Beginning on page 167, Tropic of Cancer, Miller finds himself in a Matisse filled gallery on the Rue de Seze. He is ravished. And conveys his ravishment (as opposed to squeaky clean Emersonian transcendence) in a full-blown corporeal, and catholic, rhapsody of text.

"In every poem of Matisse there is the history of a particle of human flesh which refused the consummation of death. The whole run of flesh, from hair to nails, express the miracle of breathing, as if the inner eye, in its thirst for greater reality, had converted the pores of the flesh into hungry seeking mouths."

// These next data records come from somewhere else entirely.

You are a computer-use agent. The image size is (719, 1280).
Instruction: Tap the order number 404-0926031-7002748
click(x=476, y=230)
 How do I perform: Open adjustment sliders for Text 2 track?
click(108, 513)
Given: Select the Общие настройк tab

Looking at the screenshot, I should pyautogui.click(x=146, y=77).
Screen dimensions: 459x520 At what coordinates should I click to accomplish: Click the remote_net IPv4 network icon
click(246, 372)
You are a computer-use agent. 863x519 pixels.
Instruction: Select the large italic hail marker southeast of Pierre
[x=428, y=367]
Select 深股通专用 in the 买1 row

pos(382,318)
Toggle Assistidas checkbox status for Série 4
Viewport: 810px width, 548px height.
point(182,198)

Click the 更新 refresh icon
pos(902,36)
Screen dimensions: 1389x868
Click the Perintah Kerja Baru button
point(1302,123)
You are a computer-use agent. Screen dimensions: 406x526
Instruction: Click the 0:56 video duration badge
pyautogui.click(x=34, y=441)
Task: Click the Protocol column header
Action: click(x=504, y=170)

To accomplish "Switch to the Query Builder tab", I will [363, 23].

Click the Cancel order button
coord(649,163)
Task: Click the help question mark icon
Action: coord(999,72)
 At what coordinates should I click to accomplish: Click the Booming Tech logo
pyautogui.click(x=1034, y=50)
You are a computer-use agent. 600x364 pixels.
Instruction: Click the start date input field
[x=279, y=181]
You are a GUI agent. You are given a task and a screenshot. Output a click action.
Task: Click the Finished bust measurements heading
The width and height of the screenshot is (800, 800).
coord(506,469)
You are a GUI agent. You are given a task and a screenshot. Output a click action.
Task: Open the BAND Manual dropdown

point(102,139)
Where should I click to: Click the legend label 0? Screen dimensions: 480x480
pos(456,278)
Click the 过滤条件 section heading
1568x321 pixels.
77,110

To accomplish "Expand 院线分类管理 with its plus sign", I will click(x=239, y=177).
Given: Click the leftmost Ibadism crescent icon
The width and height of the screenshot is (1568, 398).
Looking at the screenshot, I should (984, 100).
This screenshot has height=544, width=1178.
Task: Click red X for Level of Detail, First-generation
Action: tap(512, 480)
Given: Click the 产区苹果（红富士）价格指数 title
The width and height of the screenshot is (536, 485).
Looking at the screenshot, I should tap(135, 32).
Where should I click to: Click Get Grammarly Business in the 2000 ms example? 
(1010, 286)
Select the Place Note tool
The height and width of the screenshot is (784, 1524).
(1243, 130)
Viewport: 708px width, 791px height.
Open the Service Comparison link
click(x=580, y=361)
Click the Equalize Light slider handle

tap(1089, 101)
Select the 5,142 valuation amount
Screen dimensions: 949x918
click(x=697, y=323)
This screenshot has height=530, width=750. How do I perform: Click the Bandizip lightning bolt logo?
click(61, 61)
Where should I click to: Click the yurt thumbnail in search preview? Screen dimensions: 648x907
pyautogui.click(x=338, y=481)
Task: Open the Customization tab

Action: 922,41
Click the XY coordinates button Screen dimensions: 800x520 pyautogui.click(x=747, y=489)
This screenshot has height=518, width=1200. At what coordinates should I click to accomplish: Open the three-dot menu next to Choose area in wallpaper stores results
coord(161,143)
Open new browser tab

"Looking down the vast promontory of his nose he has beheld everything - the Cordilleras falling away into the Pacific, the history of the Diaspora done in vellum, shutters fluting the froufrou of the beach, the piano curving like a conch, corollas giving out diapasons of light, chameleons squirming under the book press, seraglios expiring in oceans of dust, music issuing like fire from the hidden chromospheres of pain, spore and madrepore fructifying the earth, navels and their bright spawn of anguish..."


THIS, is how art criticism SHOULD be brought to us. Unlike the crap I (and the majority of art critics) pen.

Miller's paean to Matisse is, in effect, one work of art fornicating (apologies to the propagating ghost of H.M.), or more properly, having intercourse, with another.

Gratitude to Robin Neate - painting colleague - for the loan of the book,
which I've now just gotten 'round to re-reading, after all those years gathering dust in memory.